REQUIRED ACTION
Retype the data that follows, keeping every character the same.

Stored records

——

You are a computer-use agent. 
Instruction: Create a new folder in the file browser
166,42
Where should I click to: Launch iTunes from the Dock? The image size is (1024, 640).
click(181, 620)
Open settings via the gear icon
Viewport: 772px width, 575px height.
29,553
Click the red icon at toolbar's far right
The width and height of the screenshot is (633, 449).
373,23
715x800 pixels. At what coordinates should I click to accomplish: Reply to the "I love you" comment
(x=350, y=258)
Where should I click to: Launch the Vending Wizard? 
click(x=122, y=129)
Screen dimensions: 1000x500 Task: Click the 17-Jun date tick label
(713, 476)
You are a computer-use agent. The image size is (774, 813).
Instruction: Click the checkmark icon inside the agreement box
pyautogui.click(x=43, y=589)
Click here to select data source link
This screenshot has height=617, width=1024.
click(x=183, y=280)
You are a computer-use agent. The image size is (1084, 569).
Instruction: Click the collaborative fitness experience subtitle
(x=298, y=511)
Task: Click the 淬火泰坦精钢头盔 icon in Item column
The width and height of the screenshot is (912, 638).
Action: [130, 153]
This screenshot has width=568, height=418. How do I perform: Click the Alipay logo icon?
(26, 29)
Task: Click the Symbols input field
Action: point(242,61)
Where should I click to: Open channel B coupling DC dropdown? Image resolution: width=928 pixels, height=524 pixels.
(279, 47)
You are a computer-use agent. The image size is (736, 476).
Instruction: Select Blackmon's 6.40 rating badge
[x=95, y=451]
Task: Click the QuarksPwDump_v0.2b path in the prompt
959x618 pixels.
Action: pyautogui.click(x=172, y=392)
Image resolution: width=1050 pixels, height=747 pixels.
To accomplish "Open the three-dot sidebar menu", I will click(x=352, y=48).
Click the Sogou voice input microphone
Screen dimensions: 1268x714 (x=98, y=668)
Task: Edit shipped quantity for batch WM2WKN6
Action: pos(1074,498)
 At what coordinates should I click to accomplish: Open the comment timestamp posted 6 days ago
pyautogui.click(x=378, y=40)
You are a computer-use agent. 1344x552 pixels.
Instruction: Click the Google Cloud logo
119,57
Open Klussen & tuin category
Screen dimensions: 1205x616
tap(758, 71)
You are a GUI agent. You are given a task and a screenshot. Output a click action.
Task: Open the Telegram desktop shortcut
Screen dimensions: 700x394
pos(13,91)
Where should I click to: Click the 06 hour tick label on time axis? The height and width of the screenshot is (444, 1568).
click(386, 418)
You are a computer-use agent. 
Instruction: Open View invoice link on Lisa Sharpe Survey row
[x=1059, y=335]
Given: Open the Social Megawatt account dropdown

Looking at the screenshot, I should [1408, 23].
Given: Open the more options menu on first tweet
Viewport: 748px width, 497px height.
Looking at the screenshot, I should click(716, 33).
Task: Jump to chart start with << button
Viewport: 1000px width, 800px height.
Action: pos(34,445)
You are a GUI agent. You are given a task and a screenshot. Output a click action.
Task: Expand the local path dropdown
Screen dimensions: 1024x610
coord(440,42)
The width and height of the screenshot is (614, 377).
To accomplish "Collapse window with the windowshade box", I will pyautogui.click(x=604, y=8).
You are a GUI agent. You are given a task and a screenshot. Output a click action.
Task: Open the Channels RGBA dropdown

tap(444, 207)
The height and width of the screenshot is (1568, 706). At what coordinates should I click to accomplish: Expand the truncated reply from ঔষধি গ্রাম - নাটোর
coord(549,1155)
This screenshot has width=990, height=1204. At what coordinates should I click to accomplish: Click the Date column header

——

RESPONSE FOR THIS EXERCISE
You are a computer-use agent. 
Instruction: Create a new folder in the file browser
166,42
Where should I click to: Launch iTunes from the Dock? The image size is (1024, 640).
click(181, 620)
Open settings via the gear icon
Viewport: 772px width, 575px height.
29,553
Click the red icon at toolbar's far right
The width and height of the screenshot is (633, 449).
373,23
715x800 pixels. At what coordinates should I click to accomplish: Reply to the "I love you" comment
(x=350, y=258)
Where should I click to: Launch the Vending Wizard? 
click(x=122, y=129)
Screen dimensions: 1000x500 Task: Click the 17-Jun date tick label
(713, 476)
You are a computer-use agent. The image size is (774, 813).
Instruction: Click the checkmark icon inside the agreement box
pyautogui.click(x=43, y=589)
Click here to select data source link
This screenshot has height=617, width=1024.
click(x=183, y=280)
You are a computer-use agent. The image size is (1084, 569).
Instruction: Click the collaborative fitness experience subtitle
(x=298, y=511)
Task: Click the 淬火泰坦精钢头盔 icon in Item column
The width and height of the screenshot is (912, 638).
Action: [130, 153]
This screenshot has width=568, height=418. How do I perform: Click the Alipay logo icon?
(26, 29)
Task: Click the Symbols input field
Action: point(242,61)
Where should I click to: Open channel B coupling DC dropdown? Image resolution: width=928 pixels, height=524 pixels.
(279, 47)
You are a computer-use agent. The image size is (736, 476).
Instruction: Select Blackmon's 6.40 rating badge
[x=95, y=451]
Task: Click the QuarksPwDump_v0.2b path in the prompt
959x618 pixels.
Action: pyautogui.click(x=172, y=392)
Image resolution: width=1050 pixels, height=747 pixels.
To accomplish "Open the three-dot sidebar menu", I will click(x=352, y=48).
Click the Sogou voice input microphone
Screen dimensions: 1268x714 (x=98, y=668)
Task: Edit shipped quantity for batch WM2WKN6
Action: pos(1074,498)
 At what coordinates should I click to accomplish: Open the comment timestamp posted 6 days ago
pyautogui.click(x=378, y=40)
You are a computer-use agent. 1344x552 pixels.
Instruction: Click the Google Cloud logo
119,57
Open Klussen & tuin category
Screen dimensions: 1205x616
tap(758, 71)
You are a GUI agent. You are given a task and a screenshot. Output a click action.
Task: Open the Telegram desktop shortcut
Screen dimensions: 700x394
pos(13,91)
Where should I click to: Click the 06 hour tick label on time axis? The height and width of the screenshot is (444, 1568).
click(386, 418)
You are a computer-use agent. 
Instruction: Open View invoice link on Lisa Sharpe Survey row
[x=1059, y=335]
Given: Open the Social Megawatt account dropdown

Looking at the screenshot, I should [1408, 23].
Given: Open the more options menu on first tweet
Viewport: 748px width, 497px height.
Looking at the screenshot, I should click(716, 33).
Task: Jump to chart start with << button
Viewport: 1000px width, 800px height.
Action: pos(34,445)
You are a GUI agent. You are given a task and a screenshot. Output a click action.
Task: Expand the local path dropdown
Screen dimensions: 1024x610
coord(440,42)
The width and height of the screenshot is (614, 377).
To accomplish "Collapse window with the windowshade box", I will pyautogui.click(x=604, y=8).
You are a GUI agent. You are given a task and a screenshot. Output a click action.
Task: Open the Channels RGBA dropdown

tap(444, 207)
The height and width of the screenshot is (1568, 706). At what coordinates should I click to accomplish: Expand the truncated reply from ঔষধি গ্রাম - নাটোর
coord(549,1155)
This screenshot has width=990, height=1204. At what coordinates should I click to accomplish: Click the Date column header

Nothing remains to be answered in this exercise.